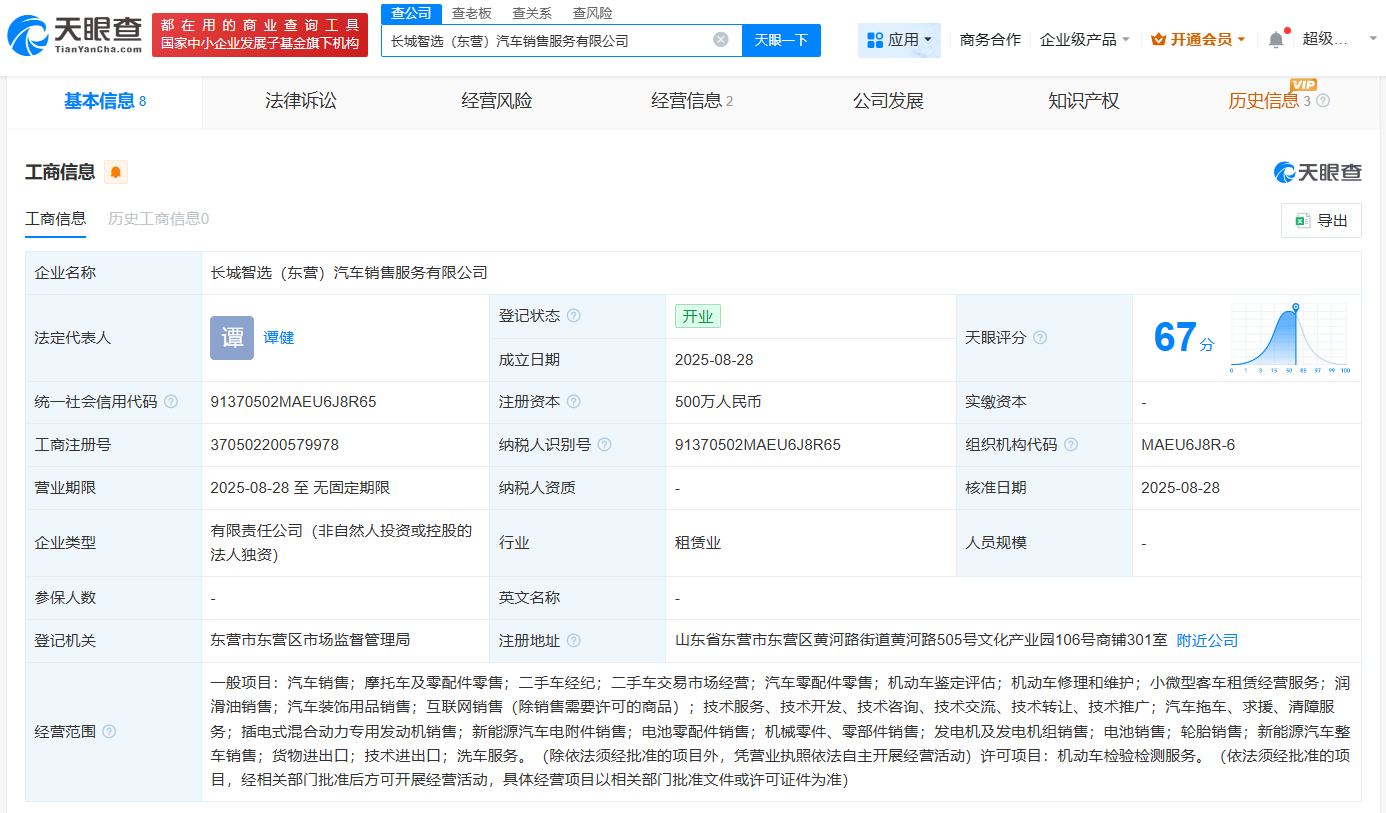This screenshot has height=813, width=1386.
Task: Click the legal representative link 谭健
Action: pos(279,337)
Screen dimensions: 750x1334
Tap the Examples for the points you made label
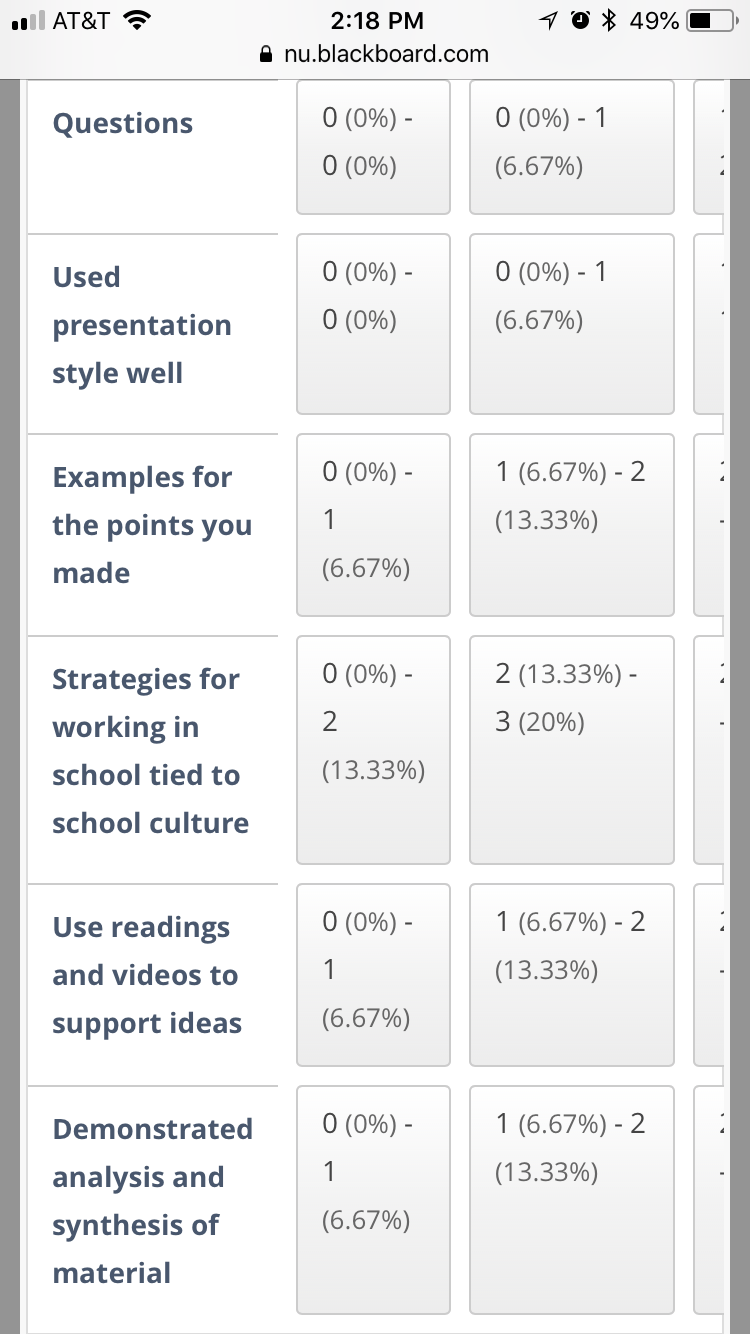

→ WORK INSTRUCTIONS
Only the lines from the one with "Screen dimensions: 750x1334" through the final line of the entries above are to be repeated, exactly as written and without pictures.

→ EXERCISE RESPONSE
Screen dimensions: 750x1334
Tap the Examples for the points you made label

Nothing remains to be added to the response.